[Data]

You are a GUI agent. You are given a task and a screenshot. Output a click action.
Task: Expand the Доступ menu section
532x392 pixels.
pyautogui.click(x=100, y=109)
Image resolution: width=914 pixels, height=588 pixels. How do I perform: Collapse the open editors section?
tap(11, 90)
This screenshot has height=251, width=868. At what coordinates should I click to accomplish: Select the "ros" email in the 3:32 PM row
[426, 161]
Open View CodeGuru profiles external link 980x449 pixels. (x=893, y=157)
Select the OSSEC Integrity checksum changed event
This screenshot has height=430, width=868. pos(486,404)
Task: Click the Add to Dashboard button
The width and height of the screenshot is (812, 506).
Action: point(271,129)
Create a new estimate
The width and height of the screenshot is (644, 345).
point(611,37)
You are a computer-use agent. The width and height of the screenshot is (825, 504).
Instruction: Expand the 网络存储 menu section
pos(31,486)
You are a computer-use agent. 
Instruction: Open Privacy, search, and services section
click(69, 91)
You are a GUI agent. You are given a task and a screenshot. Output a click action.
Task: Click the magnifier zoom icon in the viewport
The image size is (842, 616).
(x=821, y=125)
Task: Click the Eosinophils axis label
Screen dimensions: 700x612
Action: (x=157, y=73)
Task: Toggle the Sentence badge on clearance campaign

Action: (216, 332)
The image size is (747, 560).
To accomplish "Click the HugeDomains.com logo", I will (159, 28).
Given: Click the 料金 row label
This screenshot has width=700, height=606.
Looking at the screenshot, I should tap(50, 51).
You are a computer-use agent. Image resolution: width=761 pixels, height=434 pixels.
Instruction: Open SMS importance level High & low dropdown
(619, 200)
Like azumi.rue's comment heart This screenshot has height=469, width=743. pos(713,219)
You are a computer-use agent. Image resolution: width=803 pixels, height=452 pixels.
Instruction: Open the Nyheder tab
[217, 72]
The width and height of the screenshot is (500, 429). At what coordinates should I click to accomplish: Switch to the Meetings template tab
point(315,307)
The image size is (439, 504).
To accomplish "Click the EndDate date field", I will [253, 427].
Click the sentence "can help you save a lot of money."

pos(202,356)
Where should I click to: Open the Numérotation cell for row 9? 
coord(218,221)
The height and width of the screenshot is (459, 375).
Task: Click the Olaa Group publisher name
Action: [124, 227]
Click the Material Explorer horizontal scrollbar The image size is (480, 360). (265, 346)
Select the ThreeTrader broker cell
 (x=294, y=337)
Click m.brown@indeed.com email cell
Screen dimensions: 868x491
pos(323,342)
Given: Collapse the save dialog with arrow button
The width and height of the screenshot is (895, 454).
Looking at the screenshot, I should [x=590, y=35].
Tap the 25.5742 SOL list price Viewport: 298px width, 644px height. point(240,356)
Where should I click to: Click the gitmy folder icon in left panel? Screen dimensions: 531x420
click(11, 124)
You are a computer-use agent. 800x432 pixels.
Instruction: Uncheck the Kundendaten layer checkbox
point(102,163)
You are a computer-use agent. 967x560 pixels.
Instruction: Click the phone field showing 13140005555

[/Data]

Description of the task: Using the listing above, pick out each line that contains the word "computer", then copy it.

Solution to this problem:
You are a computer-use agent. The width and height of the screenshot is (825, 504).
You are a computer-use agent. 
You are a computer-use agent. Image resolution: width=761 pixels, height=434 pixels.
You are a computer-use agent. Image resolution: width=803 pixels, height=452 pixels.
You are a computer-use agent. 800x432 pixels.
You are a computer-use agent. 967x560 pixels.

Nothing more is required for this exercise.